EXERCISE INPUT:

──────────

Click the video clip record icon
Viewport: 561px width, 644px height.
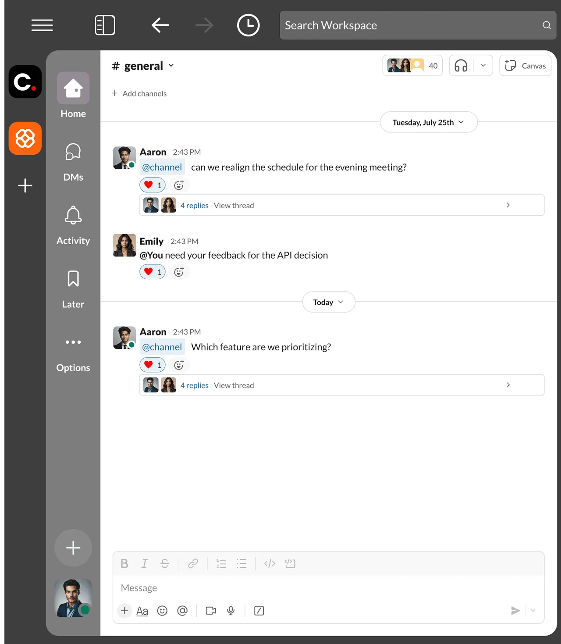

──────────

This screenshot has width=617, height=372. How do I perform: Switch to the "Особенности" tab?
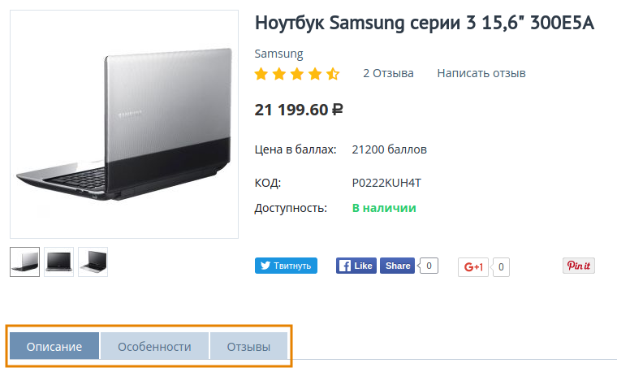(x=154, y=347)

──────────

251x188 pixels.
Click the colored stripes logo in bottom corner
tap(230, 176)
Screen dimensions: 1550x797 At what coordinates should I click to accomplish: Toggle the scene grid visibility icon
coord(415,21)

──────────

Using the entries above, give again exactly the lines from the line holding "Click the video clip record icon" through the line holding "Viewport: 561px width, 644px height.". Include both end lines and nothing else.

RESULT FOR THIS TASK:
Click the video clip record icon
Viewport: 561px width, 644px height.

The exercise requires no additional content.